Hubert-Martin Cap-Dorcelly

 

JUDGMENT

The Appeal from the reassessment made under the Income Tax Act for the

Appellant’s 2017 and 2019 taxation years are allowed, without cost.

Signed at Ottawa, Canada, this 21st day of October 2022.

“R. MacPhee”

MacPhee J.

 


Citation: 2022 TCC 118

Date: 20221208

Docket: 2021-285(IT)I

BETWEEN:

RICHARD T MCCULLOUGH,

Appellant,

and

HIS MAJESTY THE KING,

Respondent,

Docket: 2021-3130(IT)I

AND BETWEEN:

RICHARD T MCCULLOUGH,

Appellant,

and

HIS MAJESTY THE KING,

Respondent.


AMENDED REASONS FOR JUDGMENT

MacPhee J.

[1] The issue to be decided in this appeal is whether the Appellant is entitled to deduct employment expenses under subsection 8(1) of the Income Tax Act [1] (the “Act”) for the 2017 and 2019 taxation years.
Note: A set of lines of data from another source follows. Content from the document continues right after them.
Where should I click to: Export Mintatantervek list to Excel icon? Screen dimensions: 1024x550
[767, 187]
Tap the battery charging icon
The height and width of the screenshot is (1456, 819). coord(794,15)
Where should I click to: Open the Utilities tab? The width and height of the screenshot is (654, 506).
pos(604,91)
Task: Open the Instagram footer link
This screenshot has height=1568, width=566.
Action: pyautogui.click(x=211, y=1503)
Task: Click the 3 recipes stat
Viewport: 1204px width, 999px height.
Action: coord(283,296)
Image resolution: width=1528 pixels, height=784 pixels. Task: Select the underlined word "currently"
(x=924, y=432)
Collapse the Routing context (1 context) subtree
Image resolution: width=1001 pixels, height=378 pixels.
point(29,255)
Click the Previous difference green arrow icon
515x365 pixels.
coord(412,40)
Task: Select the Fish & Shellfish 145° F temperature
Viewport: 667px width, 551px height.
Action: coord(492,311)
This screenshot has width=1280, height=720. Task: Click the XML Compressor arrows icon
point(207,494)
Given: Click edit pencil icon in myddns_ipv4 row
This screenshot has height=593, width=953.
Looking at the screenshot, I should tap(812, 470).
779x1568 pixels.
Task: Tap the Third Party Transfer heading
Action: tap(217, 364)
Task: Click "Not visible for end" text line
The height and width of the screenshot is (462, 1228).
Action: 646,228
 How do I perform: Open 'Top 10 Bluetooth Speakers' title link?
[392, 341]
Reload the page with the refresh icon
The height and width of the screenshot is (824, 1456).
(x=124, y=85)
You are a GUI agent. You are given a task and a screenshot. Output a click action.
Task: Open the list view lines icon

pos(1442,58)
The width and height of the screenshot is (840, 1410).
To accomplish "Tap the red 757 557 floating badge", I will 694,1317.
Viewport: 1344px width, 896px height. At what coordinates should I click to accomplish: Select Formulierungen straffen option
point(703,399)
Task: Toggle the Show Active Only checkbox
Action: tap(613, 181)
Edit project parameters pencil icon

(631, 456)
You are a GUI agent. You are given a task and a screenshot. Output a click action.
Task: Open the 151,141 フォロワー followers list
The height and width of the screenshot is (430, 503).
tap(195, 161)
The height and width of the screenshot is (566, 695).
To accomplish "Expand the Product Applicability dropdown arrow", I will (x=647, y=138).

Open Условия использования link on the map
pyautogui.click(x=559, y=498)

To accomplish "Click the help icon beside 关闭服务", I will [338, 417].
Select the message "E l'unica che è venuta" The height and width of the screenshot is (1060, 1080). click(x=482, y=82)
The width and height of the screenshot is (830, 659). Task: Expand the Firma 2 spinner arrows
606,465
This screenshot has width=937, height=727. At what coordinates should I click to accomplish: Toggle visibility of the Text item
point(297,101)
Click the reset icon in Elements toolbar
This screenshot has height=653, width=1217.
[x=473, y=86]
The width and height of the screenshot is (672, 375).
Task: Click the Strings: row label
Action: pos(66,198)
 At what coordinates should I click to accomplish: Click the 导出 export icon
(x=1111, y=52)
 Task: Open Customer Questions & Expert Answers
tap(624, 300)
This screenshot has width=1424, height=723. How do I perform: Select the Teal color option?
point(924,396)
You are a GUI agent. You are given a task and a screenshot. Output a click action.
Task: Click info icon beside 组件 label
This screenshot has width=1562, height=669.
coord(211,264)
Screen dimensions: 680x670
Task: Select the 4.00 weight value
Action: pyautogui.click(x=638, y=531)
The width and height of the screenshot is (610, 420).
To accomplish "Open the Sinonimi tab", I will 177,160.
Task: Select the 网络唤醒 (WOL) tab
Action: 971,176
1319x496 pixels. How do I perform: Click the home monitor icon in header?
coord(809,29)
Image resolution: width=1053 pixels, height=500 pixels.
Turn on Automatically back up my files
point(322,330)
The employment expenses in question relate to lodging, meals and entertainment, and motor vehicle expenses. In 2017, the employment expenses amount to $23,599, along with a related GST/HST rebate of $2,702. In 2019, the employment expenses amount to $10,791.28.

[2] At the outset of trial, counsel for both parties advised that the only issue I must resolve is whether the Appellant meets the criteria set out in paragraph 8(1)(h) of the Act. The Appellant and Respondent agreed that my conclusion on the 8(1)(h) analysis will be determinative of all matters being appealed.

Facts for the years before the Court:

[3] The Appellant is an industrial engineer. He resides in Lakehurst, Ontario with his wife and their three adult children. The Appellant works at Savage Arms (Canada) Inc. (“Savage Canada”) as a Vice President/General Manager. Savage Canada is part of a worldwide conglomeration of companies. As of 2019, the head of the worldwide conglomeration was Vista Outdoor Inc.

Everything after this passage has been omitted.